I put my hand up for a high five but all I get back is an eye roll.

FRANCE:  Bonjour, Américaine.  Why is your hand up?  You are going to hit me or what?

ME:  Like you don’t know what I am doing.

FRANCE:  Knowledge is not the same as compliance.  Bise like a normal person.

ME:  Didn’t you read my last post about that?

FRANCE:  Quoi?  Of course I don’t read your blog.

France looks indignant before leaning in to look very closely at a mushroom.

FRANCE:  …as though I would care what you write about me…

ME:  What?  I couldn’t hear you.

FRANCE:  Of course you couldn’t!  I wasn’t speaking four decibels too high; I am sure your Américain ear can only hear sounds that shatter glass.

I sigh and start to walk off.

FRANCE:  Quoi?  I thought we were having a conversation and now you just walk away without a word.  You know, I don’t know why you call me rude… vraiment!

ME:  Incorrigible.

FRANCE:  What was that?

ME:  Nothing.  So what are you getting?  Going to have something special for dinner tonight?

FRANCE:  I haven’t decided yet.  You will have a cheeseburger, non?

ME:  Yeah, I eat cheeseburgers all day every day.

I am being sarcastic.

FRANCE:  I know you do.

I give France a look but France just shrugs and lights a cigarette.

FRANCE:  This is the month of your “Thanksgiving”, yes?

ME:  Yep, in two weeks, I’m surprised you remembered that.

FRANCE:  Yes, well it’s hard to forget about a holiday based on you massacring a people and then celebrating it year after year by overeating and giving yourselves diabetes.  Sort of sticks in the mind.

I roll my eyes.

ME:  You know it is actually a really nice holiday.  You have all your family around, maybe your friends as well and you take some time to contemplate the things you are grateful for in your life.

France puts out the cigarette and continues walking towards the cheese vendor.

FRANCE:  Why do you need a holiday for this?  Can’t you just be grateful all year long?

I sigh again.

FRANCE:  Do you have a breathing problem?  Today you sigh very much.

ME:  Maybe it’s all the cigarettes.

I smile sweetly.  France smirks and gives me a look of approval.

ME:  But yeah, of course you should be grateful all year long – Thanksgiving is just a reminder to really think about it and talk about and share it with those that you love.

FRANCE:  Sounds exhausting, you Américains always needing to talk about your feelings.

ME:  So you don’t want to tell me anything you are grateful for?

FRANCE:  Pfff…I’m grateful to be French, quoi, so I don’t have to go through this stoopeed ritual every year!

ME:  MB is French and he is excited for Thanksgiving.

FRANCE:  Ah, you mean this man who lived in Australia for 6 years and is now married to an Américaine.  Oui, of course he is excited.

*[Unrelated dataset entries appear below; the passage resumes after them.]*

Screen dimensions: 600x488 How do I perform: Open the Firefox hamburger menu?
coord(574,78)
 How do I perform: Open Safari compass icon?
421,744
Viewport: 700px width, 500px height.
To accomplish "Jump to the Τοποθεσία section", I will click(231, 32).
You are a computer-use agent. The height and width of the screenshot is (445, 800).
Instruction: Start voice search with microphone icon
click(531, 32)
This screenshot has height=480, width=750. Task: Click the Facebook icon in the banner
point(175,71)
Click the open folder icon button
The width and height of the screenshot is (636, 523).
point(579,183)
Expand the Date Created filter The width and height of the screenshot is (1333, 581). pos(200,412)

ME:  We’re going to have a big party you know…

I look at France with my eyebrows raised in a question mark.  France ignores me and looks into the cheese display.

ME:  If memory serves you had a pretty good time at the 4th of July party.

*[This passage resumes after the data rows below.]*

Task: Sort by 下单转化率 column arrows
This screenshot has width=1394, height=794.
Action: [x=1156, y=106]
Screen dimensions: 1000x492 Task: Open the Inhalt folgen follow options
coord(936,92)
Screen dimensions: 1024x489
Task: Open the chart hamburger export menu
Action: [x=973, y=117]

FRANCE:  WHAT?!  I did not!  It was average at best, huh!  A good time, who do you think I am?  Brazil?!

ME:  All I’m saying is that you stayed pretty late and seemed to get along well with everyone.

FRANCE: pffff…

ME:  So….?

FRANCE:  Quoi?  So?  What?  You are so tiring, why you must drag everything out?

ME:  Maybe I like to watch your squirm?

France suppresses a laugh.

FRANCE:  Sometimes you don’t make me want to gag, Américaine.

I smile and give France a pat on the back.  France quickly shrugs me off and looks at me with disdain.

FRANCE:  Everything is so difficult with this relationship.  I have no idea what cheese to bring that will go with turkey!

ME:  Oh, but won’t you be thankful to find out?!

France gives me the first real smile of the day.

 FRANCE: Peut-être, Américaine…peut-être.